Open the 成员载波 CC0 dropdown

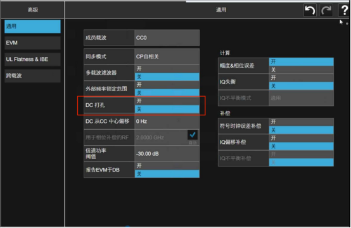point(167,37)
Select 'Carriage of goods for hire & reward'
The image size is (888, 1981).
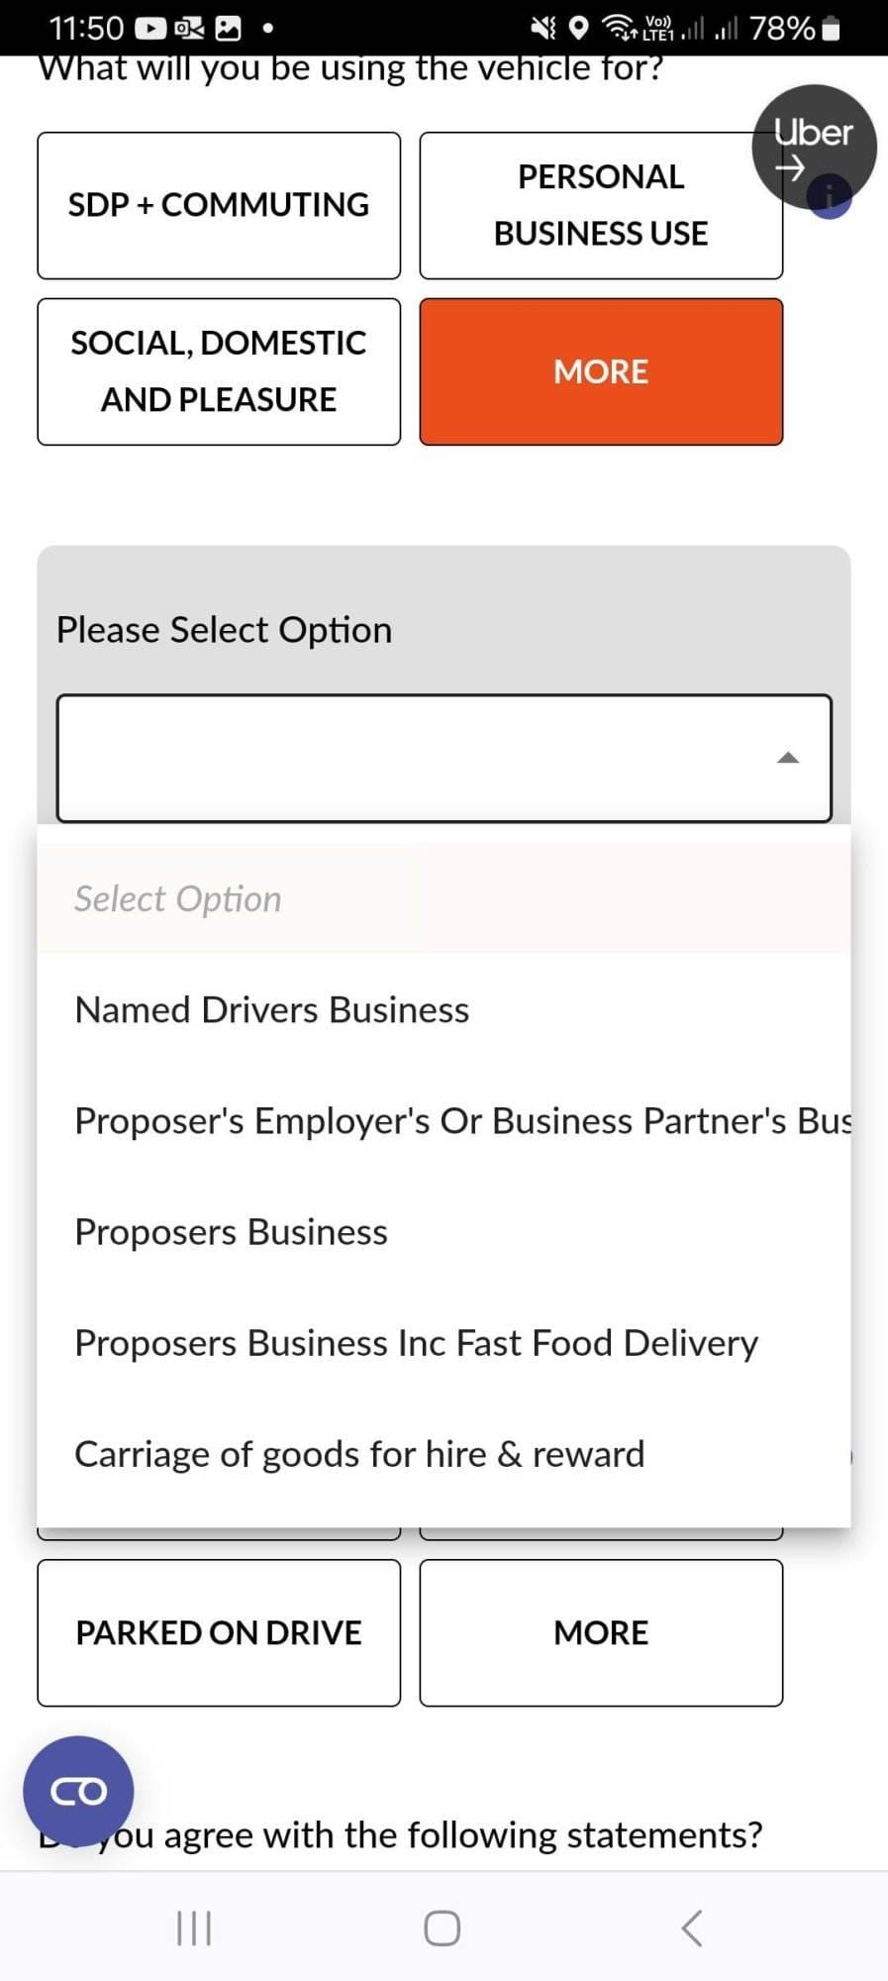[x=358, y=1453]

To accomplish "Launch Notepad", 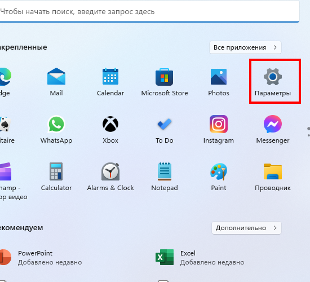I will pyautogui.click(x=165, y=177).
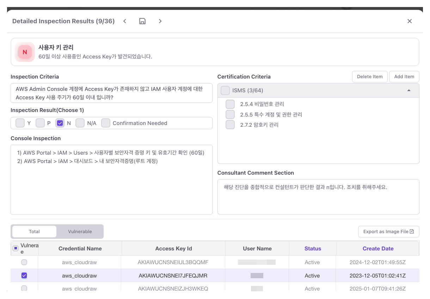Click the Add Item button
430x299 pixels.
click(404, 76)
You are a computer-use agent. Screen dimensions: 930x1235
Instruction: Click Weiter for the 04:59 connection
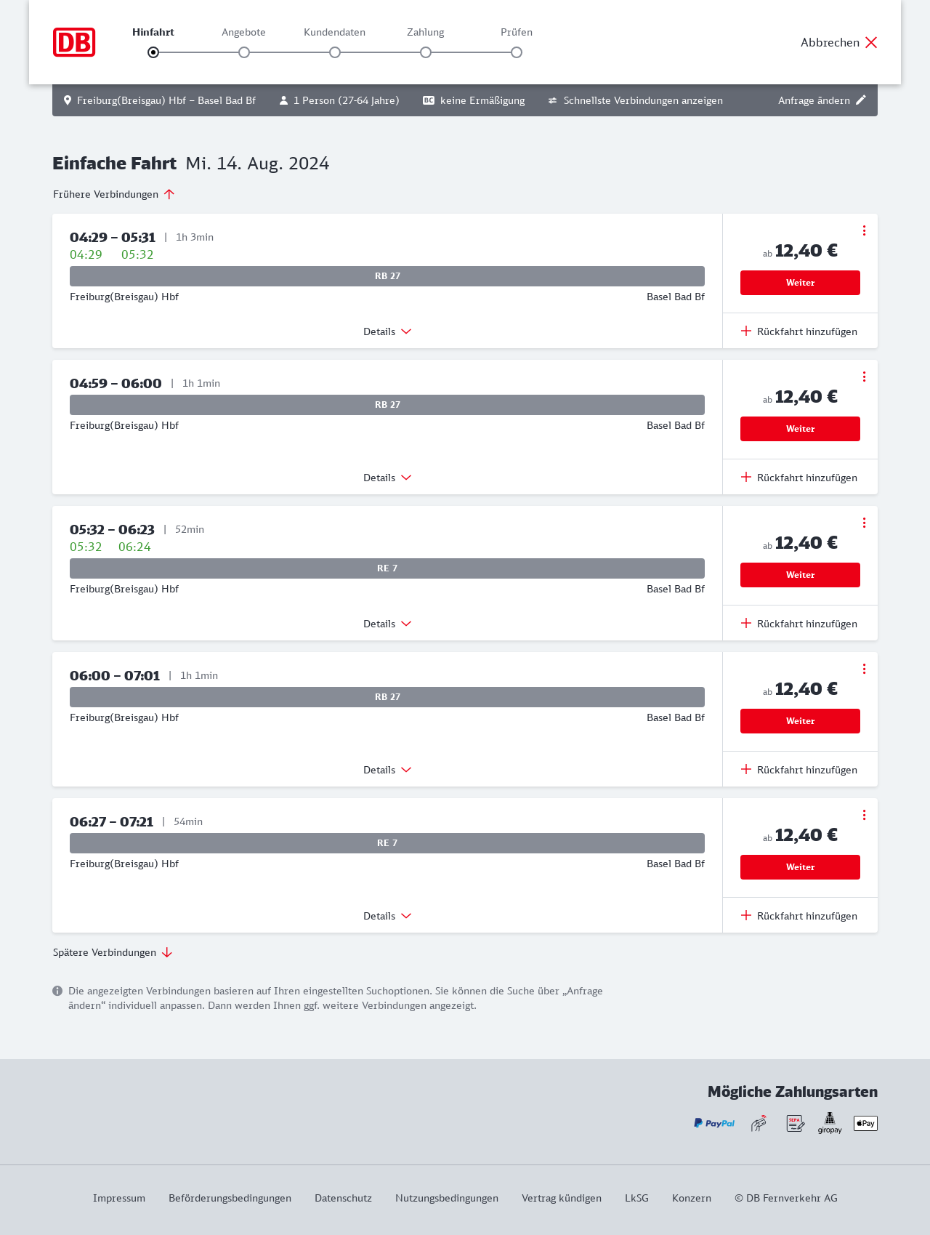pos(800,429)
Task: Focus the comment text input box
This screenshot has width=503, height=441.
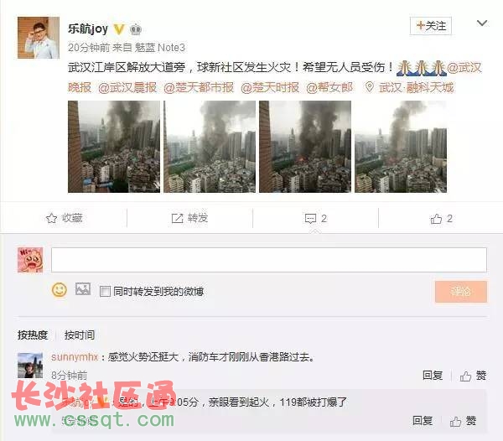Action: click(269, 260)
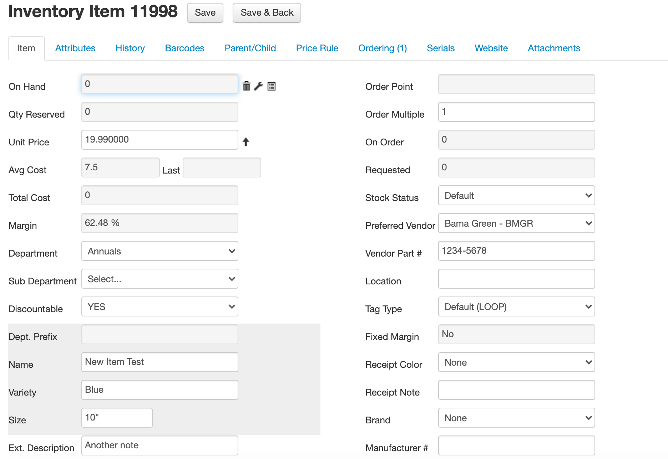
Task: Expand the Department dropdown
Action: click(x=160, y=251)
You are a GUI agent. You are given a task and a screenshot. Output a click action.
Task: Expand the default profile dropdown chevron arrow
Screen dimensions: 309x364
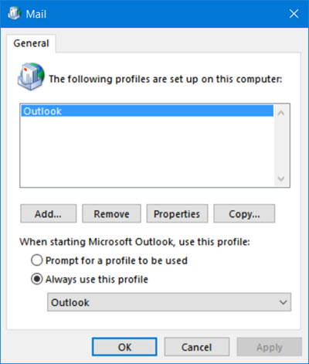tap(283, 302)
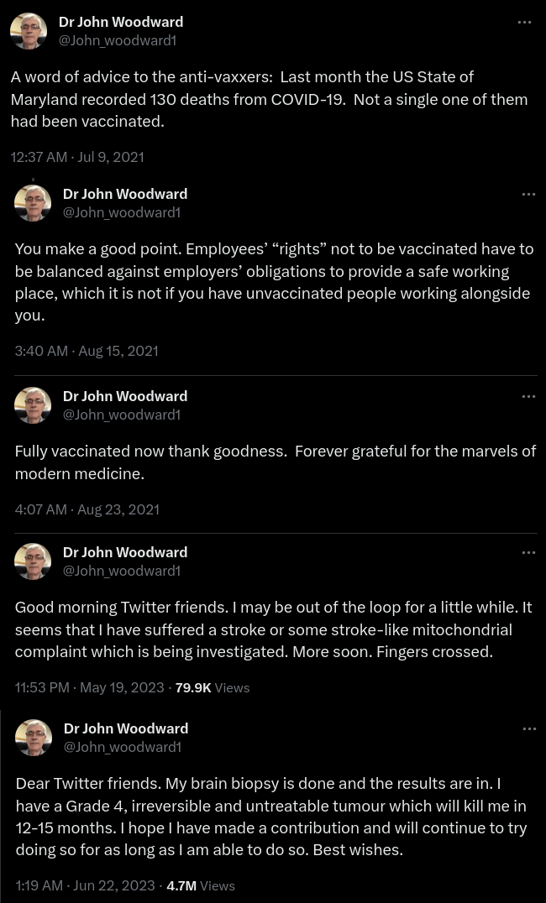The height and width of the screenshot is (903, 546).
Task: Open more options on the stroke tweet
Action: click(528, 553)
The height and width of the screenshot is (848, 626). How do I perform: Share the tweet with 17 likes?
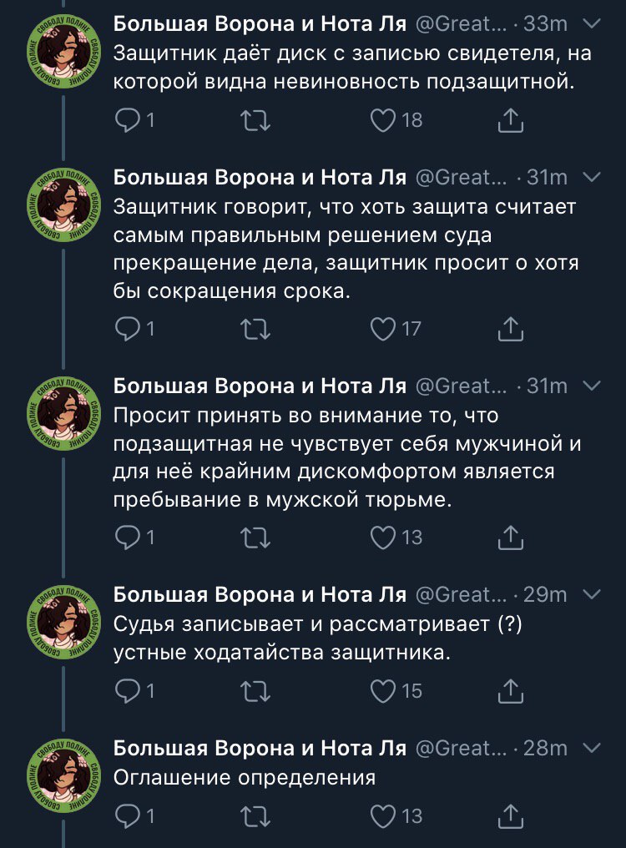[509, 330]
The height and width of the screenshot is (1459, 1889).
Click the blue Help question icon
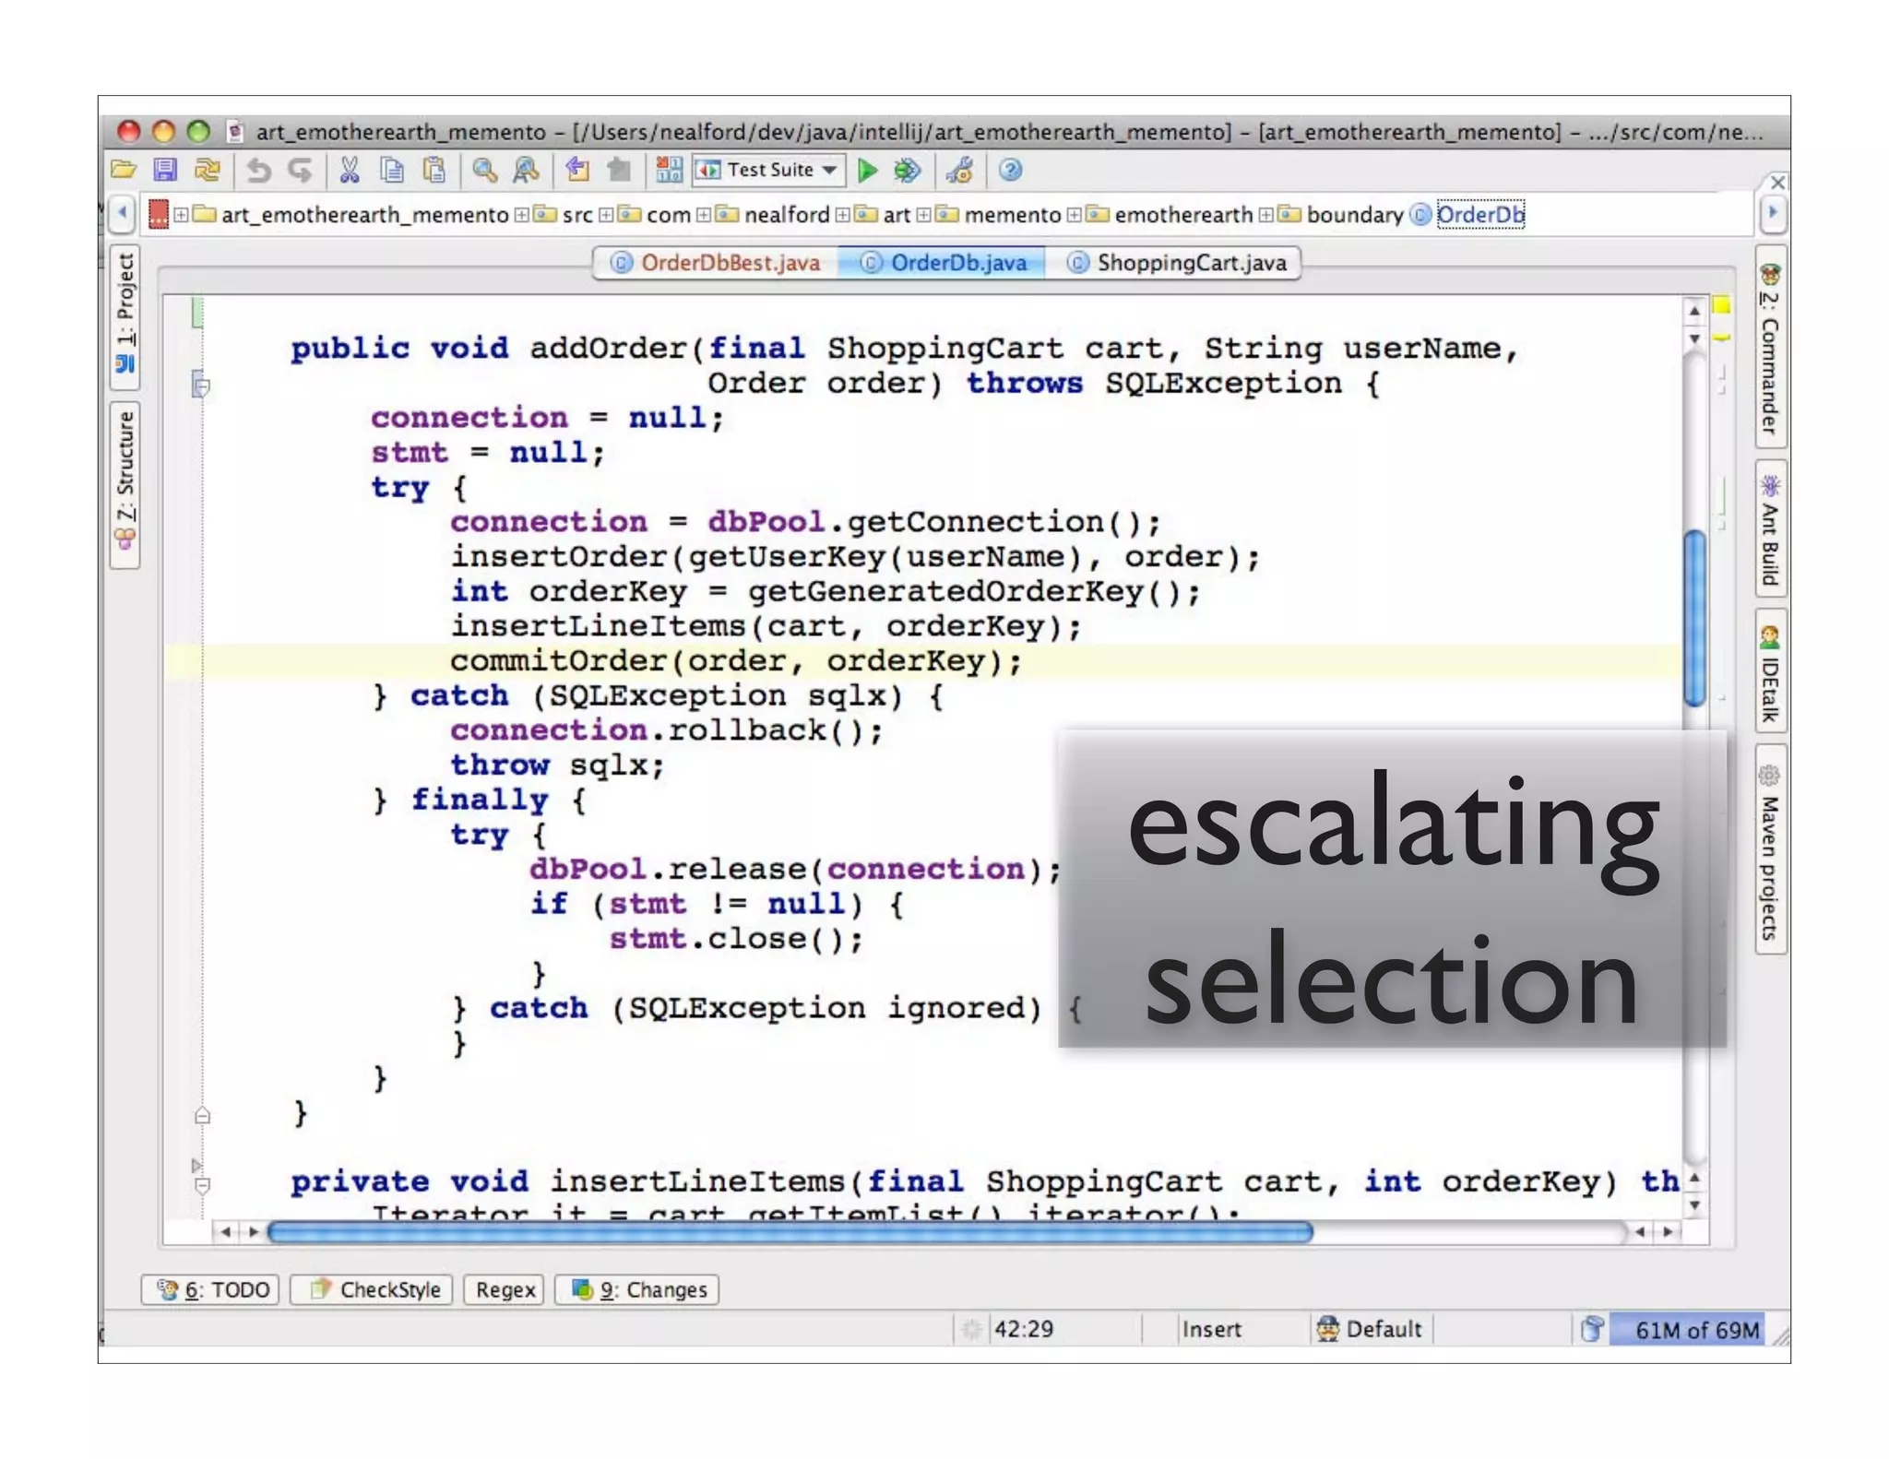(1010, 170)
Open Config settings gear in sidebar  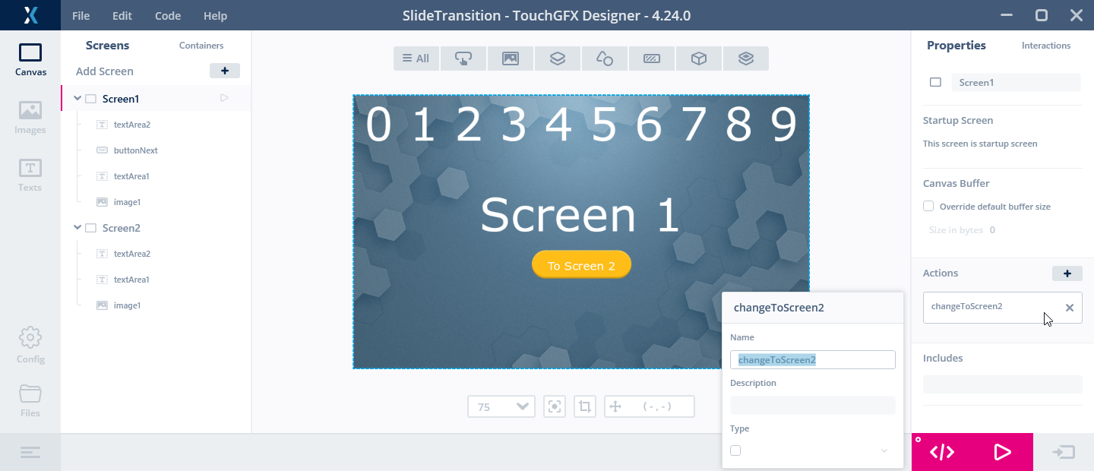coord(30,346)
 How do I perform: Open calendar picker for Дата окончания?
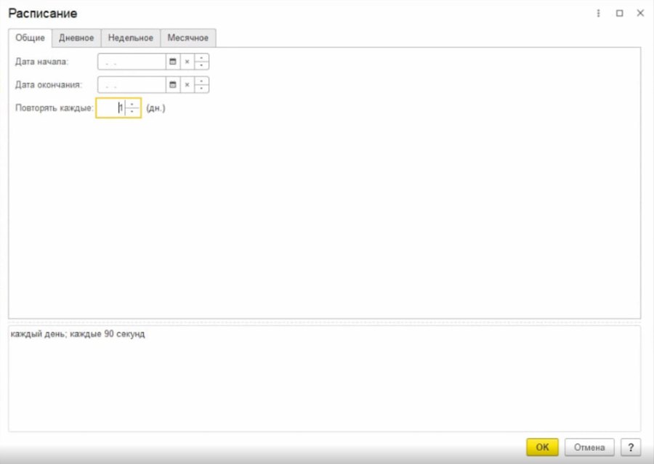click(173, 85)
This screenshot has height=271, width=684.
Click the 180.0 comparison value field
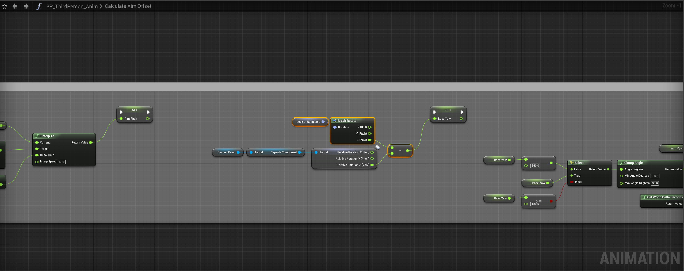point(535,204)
--
== Your instructions ==
Pull out each line of the material above that contains the word "Expand", and copy those lines unchanged.

== Solution for this exercise ==
Task: Expand the Department dropdown
Task: Expand the default profile dropdown chevron arrow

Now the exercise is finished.